Vigilanza di Teodoro
184. Un altro giorno, mentre il nostro padre Teodoro dormiva, un angelo lo svegliò e gli
disse: «Alzati, svelto, va’ in chiesa: c’è il Signore». Teodoro si alzò ed andò, obbedendo
alla voce udita, perché aveva una coscienza ben sveglia e una fede incrollabile, visto
che teneva sempre lo sguardo fisso al cielo, come dice il cantore David: Cominciai a
vedere sempre il Signore accanto a me, alla mia destra perché non vacillassi. Giunto al
portico della chiesa, guardò verso l’interno e vide un’apparizione: il pavimento dove
posava i piedi, così come lo vedeva Teodoro, rassomigliava a zaffiro luminoso. Egli non
poteva guardarlo, a causa della viva luce che splendeva davanti a lui. Uno degli angeli,
che assistevano il Signore disse a Teodoro: «Perché non esorti frequentemente i fratelli
a non trascurare la sinassi all’ora della preghiera e ad offrire preghiere al Signore? Non
sai che il Signore viene spesso in mezzo ad essi per fasciare i feriti e perdonare i peccati
a coloro che li hanno commessi?». Il nostro padre Teodoro, udendo queste parole si
turbò, per il terrore che lo invadeva, e disse: «Perdonami, Signore, se fino ad oggi sono
stato negligente: da questo momento non mancherò di starvi attento».

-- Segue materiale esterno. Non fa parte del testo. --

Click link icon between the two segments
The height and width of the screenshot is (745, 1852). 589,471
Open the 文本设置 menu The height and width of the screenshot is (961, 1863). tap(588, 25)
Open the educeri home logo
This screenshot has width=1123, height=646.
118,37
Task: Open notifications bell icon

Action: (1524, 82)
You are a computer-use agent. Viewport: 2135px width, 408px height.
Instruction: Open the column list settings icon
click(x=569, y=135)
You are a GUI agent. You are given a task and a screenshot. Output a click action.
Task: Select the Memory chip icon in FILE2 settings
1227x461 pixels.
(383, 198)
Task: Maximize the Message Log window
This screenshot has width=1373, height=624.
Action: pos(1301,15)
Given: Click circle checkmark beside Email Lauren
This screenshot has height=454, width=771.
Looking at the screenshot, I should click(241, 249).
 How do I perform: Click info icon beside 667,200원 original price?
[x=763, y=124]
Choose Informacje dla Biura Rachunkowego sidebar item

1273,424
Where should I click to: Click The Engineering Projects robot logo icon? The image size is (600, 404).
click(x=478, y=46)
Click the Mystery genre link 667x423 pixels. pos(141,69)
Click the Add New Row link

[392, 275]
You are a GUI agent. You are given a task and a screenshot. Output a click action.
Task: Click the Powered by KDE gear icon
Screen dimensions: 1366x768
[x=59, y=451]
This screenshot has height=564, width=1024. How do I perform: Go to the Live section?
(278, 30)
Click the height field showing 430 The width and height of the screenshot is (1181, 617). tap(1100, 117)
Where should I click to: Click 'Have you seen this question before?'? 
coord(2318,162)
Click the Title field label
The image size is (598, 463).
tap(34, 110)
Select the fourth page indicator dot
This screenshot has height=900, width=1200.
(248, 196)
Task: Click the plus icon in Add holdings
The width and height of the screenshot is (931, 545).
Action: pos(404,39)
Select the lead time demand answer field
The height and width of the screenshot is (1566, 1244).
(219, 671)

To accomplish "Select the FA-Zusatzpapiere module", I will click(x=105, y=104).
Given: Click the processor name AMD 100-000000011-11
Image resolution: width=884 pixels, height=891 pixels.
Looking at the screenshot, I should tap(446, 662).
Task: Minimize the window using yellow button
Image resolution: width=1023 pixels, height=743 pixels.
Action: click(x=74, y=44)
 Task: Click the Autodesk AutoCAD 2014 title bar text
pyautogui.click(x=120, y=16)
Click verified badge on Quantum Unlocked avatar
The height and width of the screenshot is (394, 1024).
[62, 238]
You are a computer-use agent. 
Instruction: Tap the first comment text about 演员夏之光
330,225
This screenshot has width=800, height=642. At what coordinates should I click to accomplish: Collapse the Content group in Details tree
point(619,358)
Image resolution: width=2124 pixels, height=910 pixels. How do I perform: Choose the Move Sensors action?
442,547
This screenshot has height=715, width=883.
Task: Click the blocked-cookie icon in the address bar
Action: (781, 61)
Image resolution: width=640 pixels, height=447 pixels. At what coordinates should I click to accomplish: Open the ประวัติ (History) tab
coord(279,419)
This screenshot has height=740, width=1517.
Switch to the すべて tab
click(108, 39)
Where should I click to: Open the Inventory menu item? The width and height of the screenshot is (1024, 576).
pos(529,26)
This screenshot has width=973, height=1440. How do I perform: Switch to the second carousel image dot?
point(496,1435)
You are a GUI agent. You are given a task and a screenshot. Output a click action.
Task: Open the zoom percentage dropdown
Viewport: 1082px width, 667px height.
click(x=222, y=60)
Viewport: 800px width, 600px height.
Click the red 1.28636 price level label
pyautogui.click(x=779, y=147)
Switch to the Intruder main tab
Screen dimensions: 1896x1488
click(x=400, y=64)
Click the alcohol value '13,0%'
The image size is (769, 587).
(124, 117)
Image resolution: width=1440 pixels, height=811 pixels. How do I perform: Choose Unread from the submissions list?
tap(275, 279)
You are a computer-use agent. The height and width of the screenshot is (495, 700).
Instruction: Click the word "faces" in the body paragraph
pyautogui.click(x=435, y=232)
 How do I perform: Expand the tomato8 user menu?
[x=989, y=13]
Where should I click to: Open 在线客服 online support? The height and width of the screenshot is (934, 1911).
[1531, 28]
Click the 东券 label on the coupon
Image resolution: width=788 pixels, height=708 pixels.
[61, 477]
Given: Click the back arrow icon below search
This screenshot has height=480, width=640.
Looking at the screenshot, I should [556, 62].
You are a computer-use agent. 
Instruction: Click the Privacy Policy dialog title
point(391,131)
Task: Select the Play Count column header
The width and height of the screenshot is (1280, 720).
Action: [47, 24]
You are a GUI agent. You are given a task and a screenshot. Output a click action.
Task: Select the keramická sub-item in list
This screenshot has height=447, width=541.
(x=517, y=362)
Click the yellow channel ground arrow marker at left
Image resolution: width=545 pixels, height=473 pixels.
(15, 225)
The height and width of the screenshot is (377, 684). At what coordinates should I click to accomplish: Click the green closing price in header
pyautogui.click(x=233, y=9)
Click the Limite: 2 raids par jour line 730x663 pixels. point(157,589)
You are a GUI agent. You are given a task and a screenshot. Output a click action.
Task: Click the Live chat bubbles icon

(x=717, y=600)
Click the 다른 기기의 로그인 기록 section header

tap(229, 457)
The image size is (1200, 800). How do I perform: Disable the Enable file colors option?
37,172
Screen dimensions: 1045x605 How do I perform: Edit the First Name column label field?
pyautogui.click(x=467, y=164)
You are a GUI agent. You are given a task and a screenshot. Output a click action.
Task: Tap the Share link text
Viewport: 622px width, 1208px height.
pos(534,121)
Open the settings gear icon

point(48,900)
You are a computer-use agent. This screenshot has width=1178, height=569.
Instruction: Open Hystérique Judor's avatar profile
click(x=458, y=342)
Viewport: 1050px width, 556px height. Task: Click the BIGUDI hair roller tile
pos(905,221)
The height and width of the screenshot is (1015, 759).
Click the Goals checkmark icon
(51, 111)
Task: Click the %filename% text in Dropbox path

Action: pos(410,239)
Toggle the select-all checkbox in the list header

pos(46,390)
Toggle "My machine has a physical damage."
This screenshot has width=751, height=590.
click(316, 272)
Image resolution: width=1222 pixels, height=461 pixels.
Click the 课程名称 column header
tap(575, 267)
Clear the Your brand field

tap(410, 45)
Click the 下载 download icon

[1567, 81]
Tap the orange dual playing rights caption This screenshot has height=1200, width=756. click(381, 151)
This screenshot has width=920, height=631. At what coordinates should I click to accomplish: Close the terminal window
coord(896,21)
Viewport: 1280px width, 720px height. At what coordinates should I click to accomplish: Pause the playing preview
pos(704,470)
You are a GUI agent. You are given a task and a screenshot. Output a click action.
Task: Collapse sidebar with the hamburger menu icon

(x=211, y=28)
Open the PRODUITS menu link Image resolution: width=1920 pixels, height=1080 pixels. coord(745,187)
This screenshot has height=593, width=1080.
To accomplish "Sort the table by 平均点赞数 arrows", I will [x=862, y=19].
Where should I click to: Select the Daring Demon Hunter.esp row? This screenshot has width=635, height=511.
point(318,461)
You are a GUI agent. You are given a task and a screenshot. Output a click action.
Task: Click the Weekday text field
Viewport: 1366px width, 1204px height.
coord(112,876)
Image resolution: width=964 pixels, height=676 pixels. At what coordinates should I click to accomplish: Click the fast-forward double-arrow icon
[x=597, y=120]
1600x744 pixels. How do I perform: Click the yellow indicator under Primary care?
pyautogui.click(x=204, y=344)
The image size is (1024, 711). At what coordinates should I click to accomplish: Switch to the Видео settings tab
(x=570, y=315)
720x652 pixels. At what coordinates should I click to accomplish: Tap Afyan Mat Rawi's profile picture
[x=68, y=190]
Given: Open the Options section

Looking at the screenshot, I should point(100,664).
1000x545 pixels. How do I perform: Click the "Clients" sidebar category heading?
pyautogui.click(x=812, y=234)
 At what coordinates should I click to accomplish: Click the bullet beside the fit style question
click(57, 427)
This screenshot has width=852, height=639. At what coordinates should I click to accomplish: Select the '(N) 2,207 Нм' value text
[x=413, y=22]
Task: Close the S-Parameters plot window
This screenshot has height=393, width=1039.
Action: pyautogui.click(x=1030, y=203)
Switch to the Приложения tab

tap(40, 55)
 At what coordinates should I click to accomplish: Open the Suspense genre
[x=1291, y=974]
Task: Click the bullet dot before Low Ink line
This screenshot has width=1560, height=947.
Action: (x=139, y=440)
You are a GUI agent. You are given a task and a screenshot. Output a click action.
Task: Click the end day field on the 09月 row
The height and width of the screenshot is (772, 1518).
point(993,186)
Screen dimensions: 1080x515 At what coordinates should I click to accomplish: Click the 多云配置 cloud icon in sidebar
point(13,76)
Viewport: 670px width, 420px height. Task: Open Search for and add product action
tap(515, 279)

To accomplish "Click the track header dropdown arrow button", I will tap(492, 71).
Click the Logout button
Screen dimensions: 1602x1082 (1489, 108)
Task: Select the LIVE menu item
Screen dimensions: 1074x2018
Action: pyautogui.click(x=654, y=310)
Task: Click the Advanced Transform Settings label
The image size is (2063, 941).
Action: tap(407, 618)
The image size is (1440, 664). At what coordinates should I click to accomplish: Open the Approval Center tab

Dopo la visione, continuò ad essere spaventato e turbato, ricordandosi la situazione di
tutto Israele, un giorno, nel deserto; quale fu lo spavento di tutti, dei figli, delle figlie e
delle mogli, perché il Signore si era mostrato loro, terrorizzandoli affinché non
peccassero più contro di lui. Lo vedevano tutti sul monte Sinai: la montagna intera era
piena di fuoco, di lampi, di nuvole, di tenebre e del suono forte delle trombe, cosicché,
per il gran terrore che li aveva invasi, gridarono verso Mosè: «Parlaci tu e non ci parli
più Dio: abbiamo paura di morire tutti e di essere consumati dal fuoco».